Mahmoudian, who plays with the Columbia Orchestra, claims it was a dream to come to the United States. He is training at HCC's music department. "I practice every day for five to seven hours," he said, and adds that, "I am having fun."

"I started to perform in musical theater when I was in middle school," said Samantha McEwen with more than a hint of pride in competing. "I love to sing emotional songs and the best compliment is when someone comes up to me and tells me that my singing moved them," said the 29-year-old. The Columbia native admits she was shy when she first considered a showbiz career but overcame her stage fright by auditioning over and over.

"I think music touches us in a way that's difficult to explain. I can't imagine not having it," she said.

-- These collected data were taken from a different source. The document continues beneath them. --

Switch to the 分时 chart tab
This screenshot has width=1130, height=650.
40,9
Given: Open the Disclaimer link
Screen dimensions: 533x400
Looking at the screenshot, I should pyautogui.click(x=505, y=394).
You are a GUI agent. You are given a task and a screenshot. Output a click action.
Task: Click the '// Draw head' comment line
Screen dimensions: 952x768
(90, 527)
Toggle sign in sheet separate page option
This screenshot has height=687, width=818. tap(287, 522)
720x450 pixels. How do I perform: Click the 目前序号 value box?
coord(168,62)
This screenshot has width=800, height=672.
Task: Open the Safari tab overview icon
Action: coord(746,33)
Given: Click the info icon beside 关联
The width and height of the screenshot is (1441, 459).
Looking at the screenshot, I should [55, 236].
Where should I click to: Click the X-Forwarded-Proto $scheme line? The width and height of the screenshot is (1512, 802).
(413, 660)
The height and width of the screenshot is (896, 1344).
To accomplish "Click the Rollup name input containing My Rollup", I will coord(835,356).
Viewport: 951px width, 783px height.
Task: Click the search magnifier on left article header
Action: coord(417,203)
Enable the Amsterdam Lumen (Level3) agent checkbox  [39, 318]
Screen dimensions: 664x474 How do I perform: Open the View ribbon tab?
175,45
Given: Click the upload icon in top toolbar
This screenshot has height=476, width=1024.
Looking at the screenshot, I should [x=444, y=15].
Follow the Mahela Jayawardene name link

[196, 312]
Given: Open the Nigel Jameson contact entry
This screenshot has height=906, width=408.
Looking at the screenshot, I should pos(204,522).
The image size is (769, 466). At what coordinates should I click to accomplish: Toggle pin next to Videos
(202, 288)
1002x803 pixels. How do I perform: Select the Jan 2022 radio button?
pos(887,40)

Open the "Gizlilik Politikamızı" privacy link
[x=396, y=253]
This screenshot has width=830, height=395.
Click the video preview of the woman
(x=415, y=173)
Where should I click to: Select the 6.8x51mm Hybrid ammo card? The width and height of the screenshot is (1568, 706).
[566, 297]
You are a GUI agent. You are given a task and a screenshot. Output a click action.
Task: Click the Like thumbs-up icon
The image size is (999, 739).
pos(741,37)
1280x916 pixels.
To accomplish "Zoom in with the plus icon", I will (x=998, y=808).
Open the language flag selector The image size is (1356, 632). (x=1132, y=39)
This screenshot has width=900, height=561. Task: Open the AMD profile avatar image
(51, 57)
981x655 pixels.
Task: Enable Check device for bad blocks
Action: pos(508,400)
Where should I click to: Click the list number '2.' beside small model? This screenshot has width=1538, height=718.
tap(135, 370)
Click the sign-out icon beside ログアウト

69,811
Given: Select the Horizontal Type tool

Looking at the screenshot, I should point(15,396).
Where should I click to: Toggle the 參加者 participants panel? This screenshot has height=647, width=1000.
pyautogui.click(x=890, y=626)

Tim McKay didn't grow up banging things around the house. "I was always the kid who was happiest outside playing baseball," said the percussionist, who lives and teaches in Howard County. "I didn't know I had a musical bone in my body until my teachers in high school started pushing me and telling me how good I was."


Submit a Letter to the Editor for the Laurel Leader, Columbia Flier and Howard County Times

As a percussionist he gets to experiment with sound, much like an artist works with colors. "I hope to paint a picture that's both musically stimulating as well as intellectually intriguing," he said.

"I'm generally a pretty even-keeled girl, but being on stage gives me the opportunity to be loud and I love it," said Alexandra Rodrick. She studied classical voice at HCC and participated in the college's Little Patuxent Opera Institute, performing the title role in "Dido and Aeneas." A winner in the Young Artist Competition, sponsored by the National Association of Teachers of Singing, the mezzo-soprano will be singing "Habanera" from Georges Bizet's "Carmen."

This may be the year of the bassoon, according to Eddie Sanders III, who said, "If you're a bassoonist, you are guaranteed a scholarship," then added, "If you're a good bassoonist."

Sanders grew up in a musical family; his uncle Charlie Hampton, a band leader in Washington during the '60s, encouraged him to become a jazz musician.

"Although I started out playing the clarinet in middle school, I sat next to a girl who played the bassoon...and that changed my life," he said.

In college he combined an engineering degree with music and continues the practice of recreating his instrument.

"It's not unusual to hear one is gifted in both engineering and music," he said. "It's the same side of the brain."